--- Start of Data records ---

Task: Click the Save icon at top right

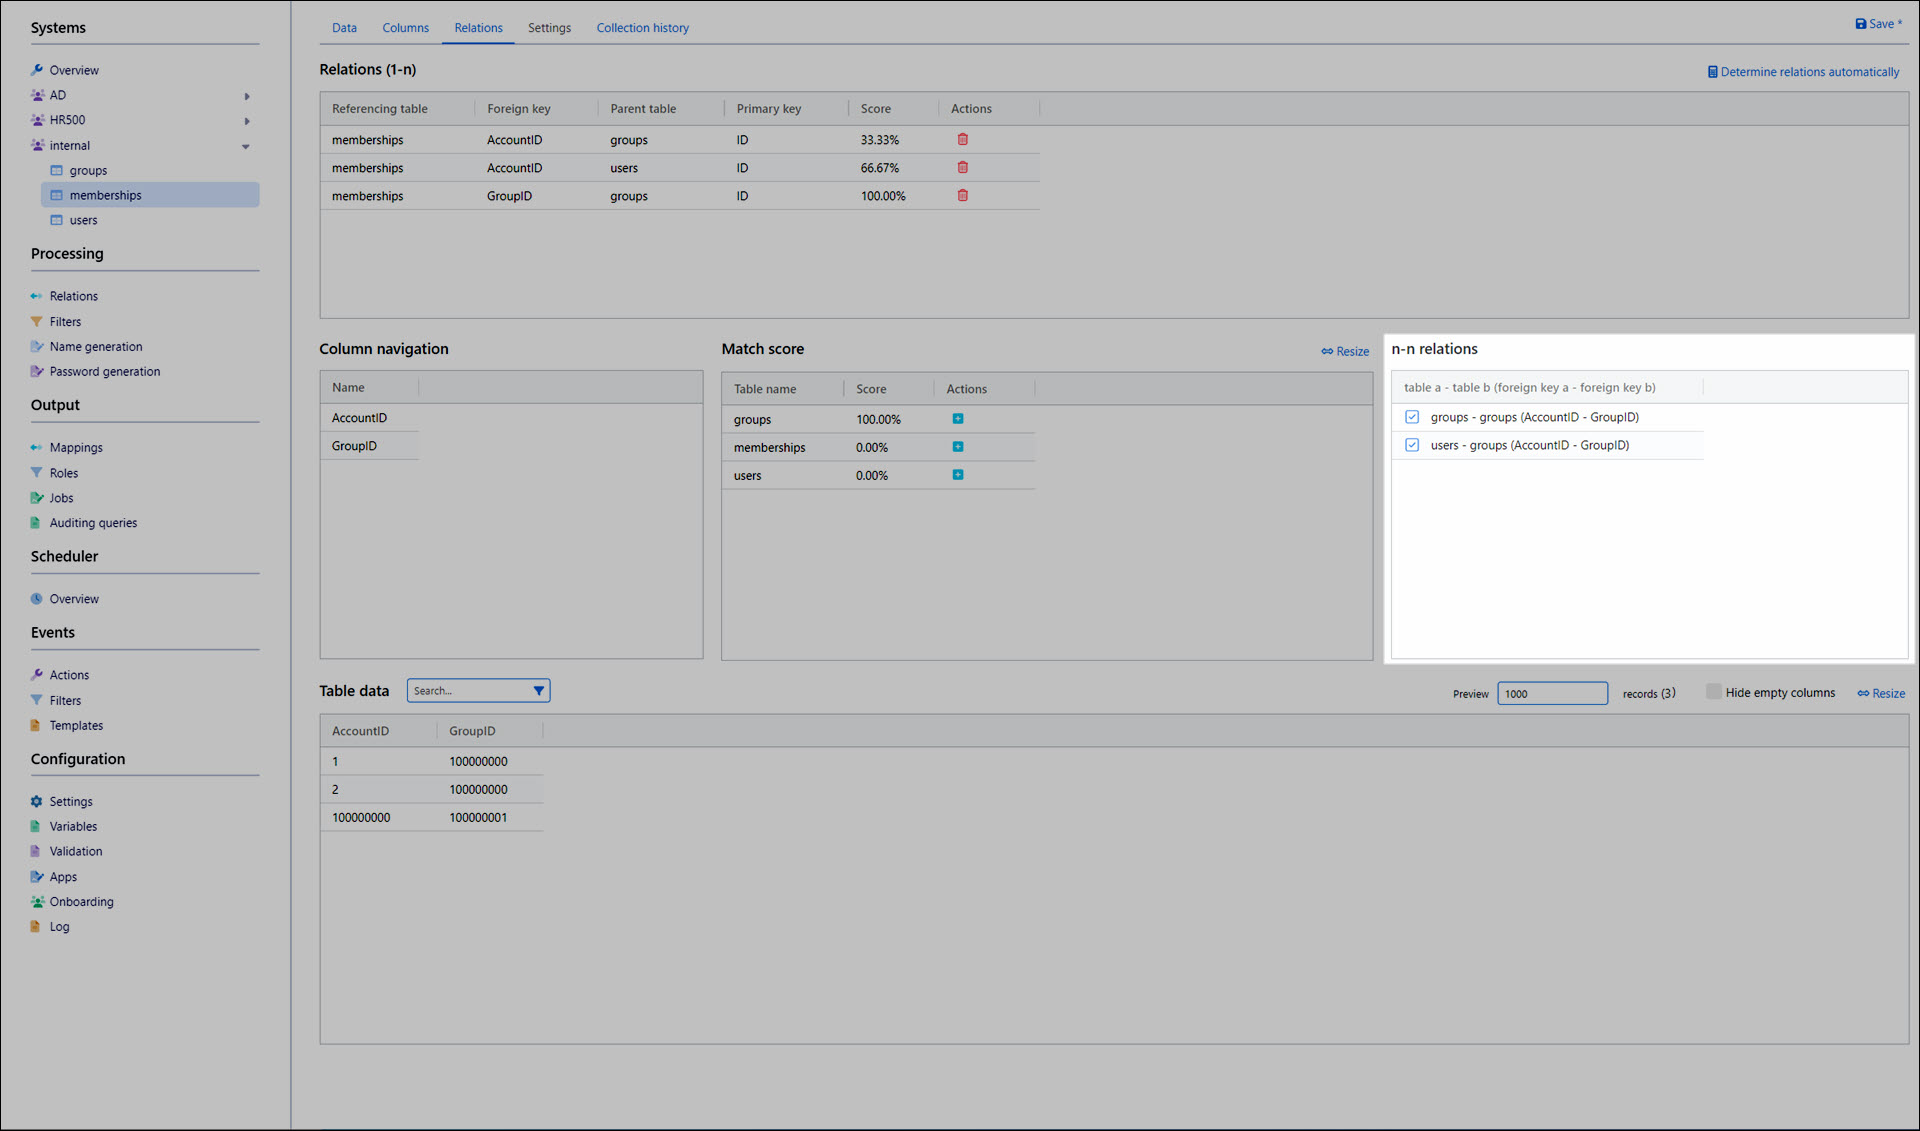Action: click(x=1860, y=24)
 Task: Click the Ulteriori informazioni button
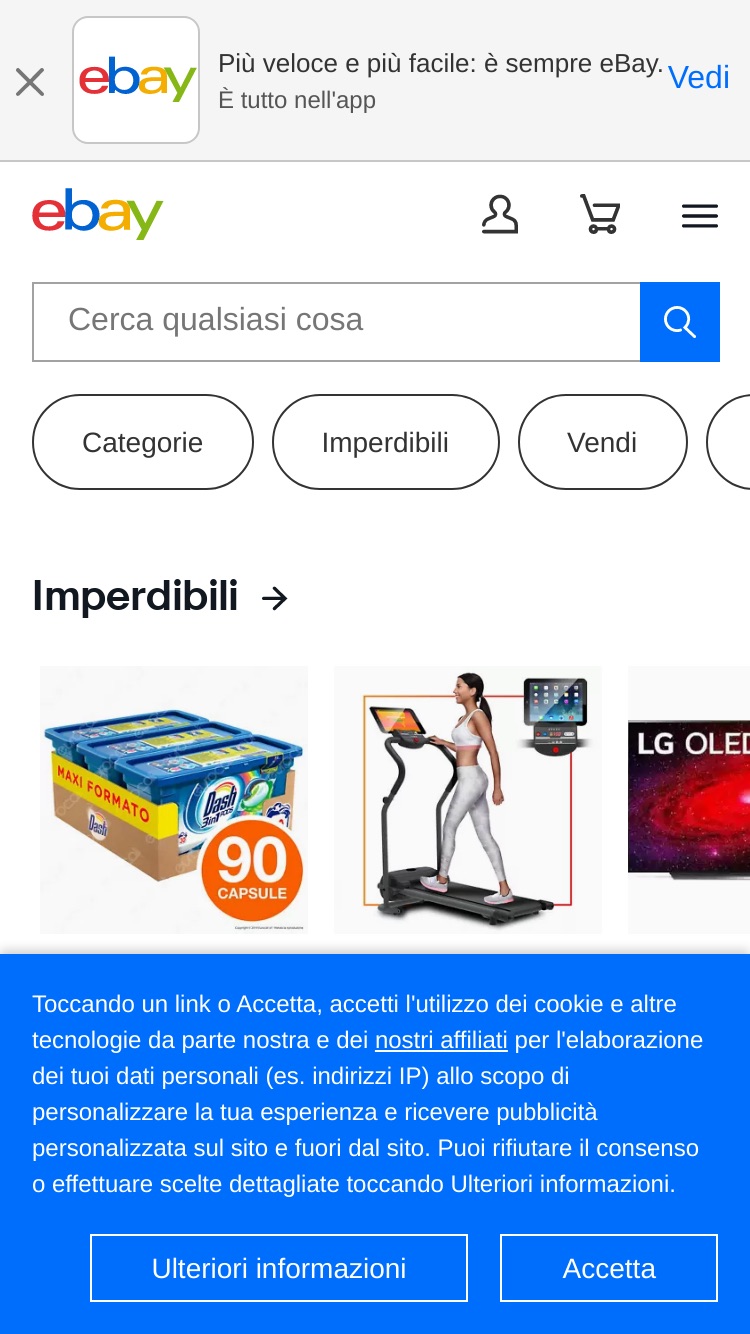[x=279, y=1268]
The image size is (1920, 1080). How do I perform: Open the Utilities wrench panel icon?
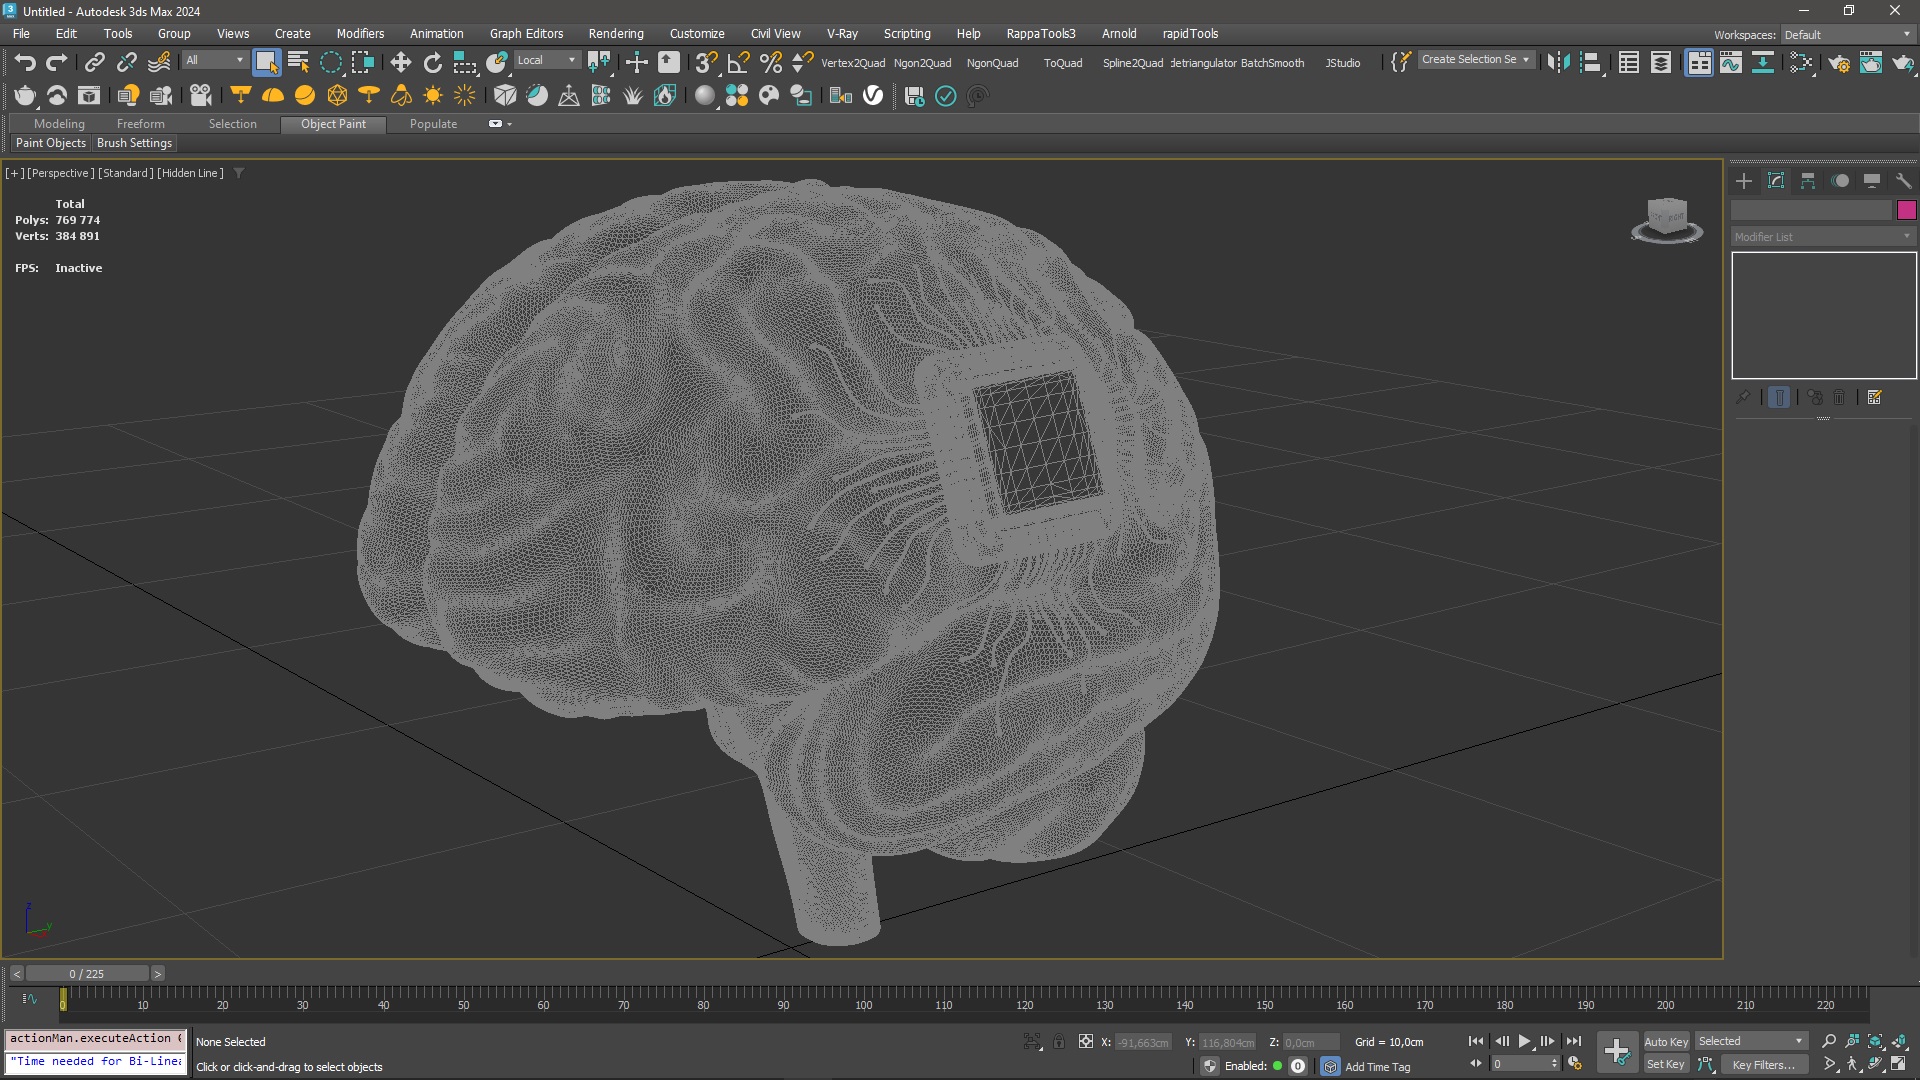click(1903, 181)
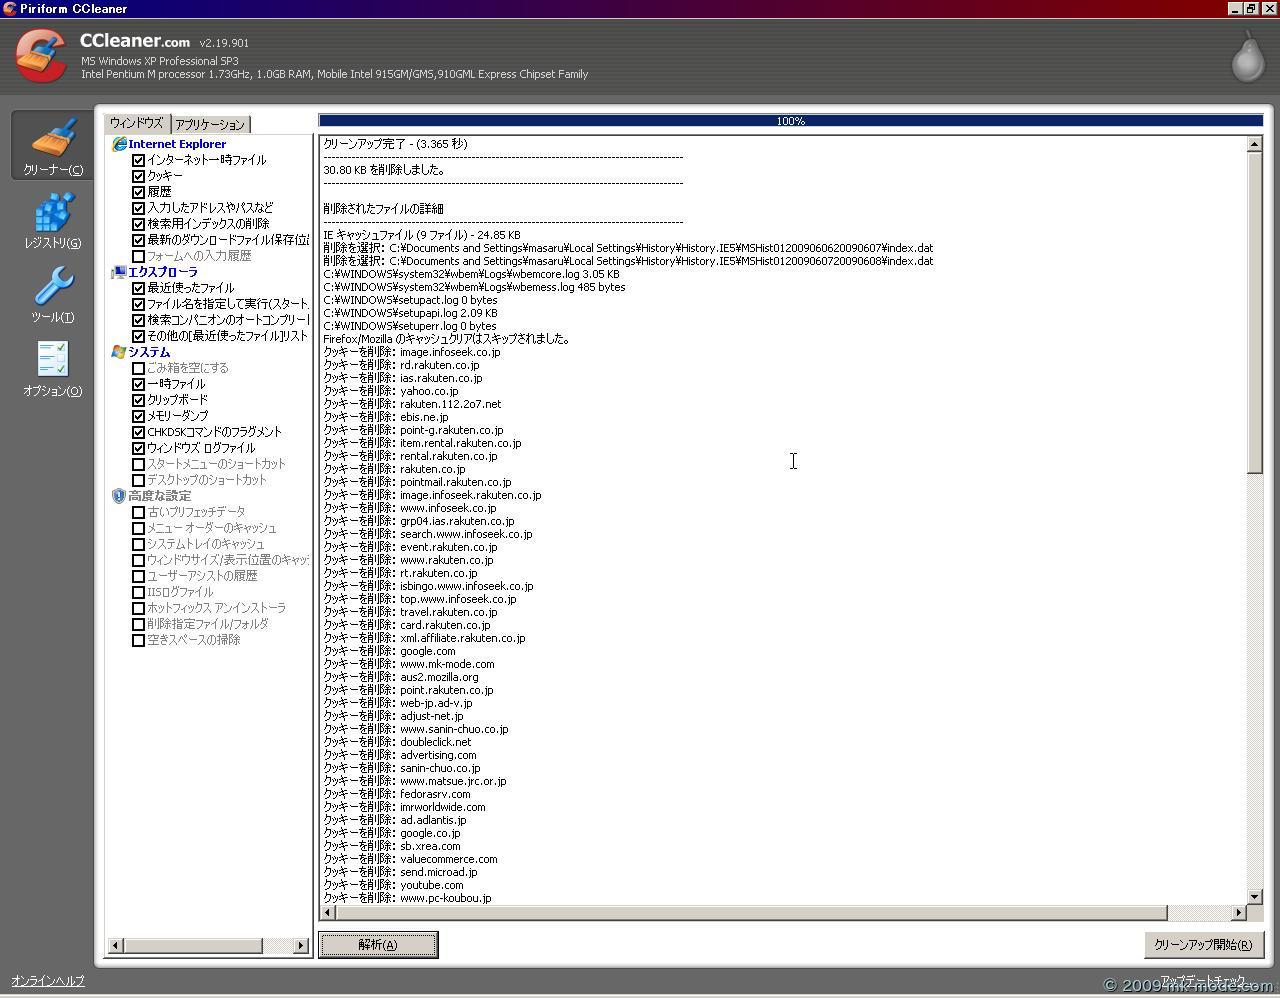Toggle the クリップボード checkbox
Screen dimensions: 1280x998
pyautogui.click(x=139, y=400)
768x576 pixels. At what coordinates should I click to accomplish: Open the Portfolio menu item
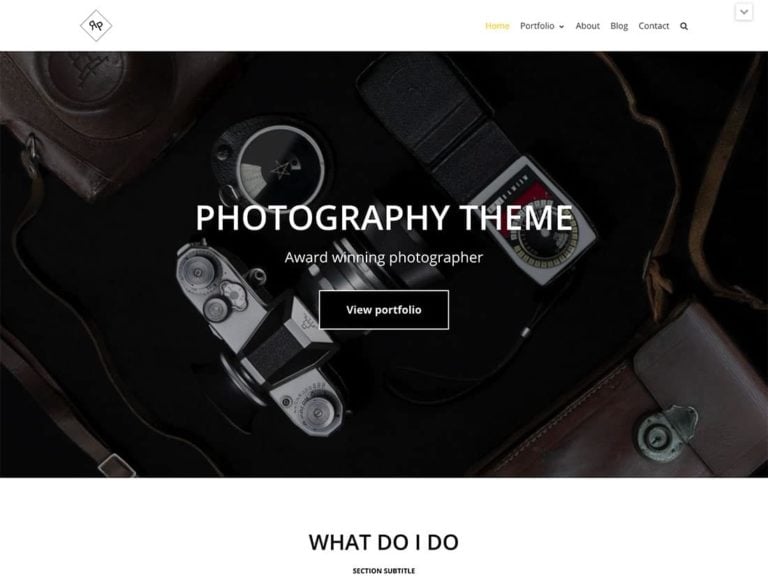[537, 26]
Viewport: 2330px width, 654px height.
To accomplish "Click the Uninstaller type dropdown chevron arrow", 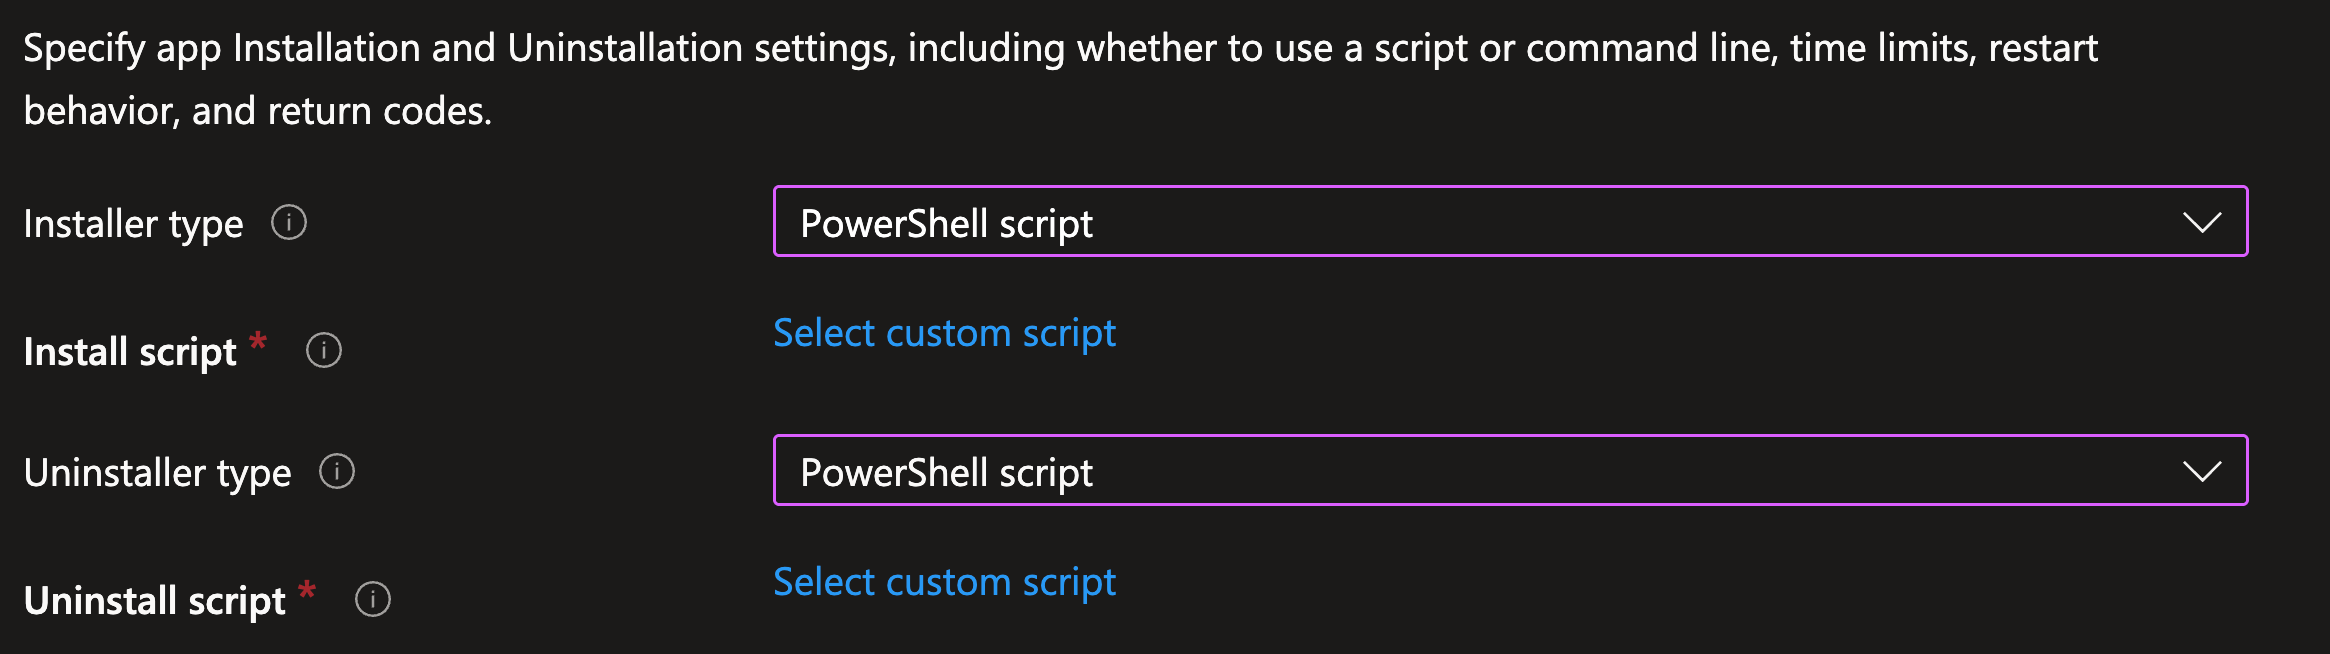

--- End of Data records ---

| Exercise brief |
Can you print all of the entries above again word for word, leaving out the pictures?

| Exercise result |
Task: Click the Save icon at top right

Action: click(x=1860, y=24)
 Task: Click the Ulteriori informazioni button
[x=279, y=1268]
The image size is (1920, 1080). How do I perform: Open the Utilities wrench panel icon?
click(1903, 181)
Toggle the クリップボード checkbox
Screen dimensions: 1280x998
pyautogui.click(x=139, y=400)
768x576 pixels. At what coordinates should I click to accomplish: Open the Portfolio menu item
[537, 26]
Viewport: 2330px width, 654px height.
To accomplish "Click the Uninstaller type dropdown chevron arrow", 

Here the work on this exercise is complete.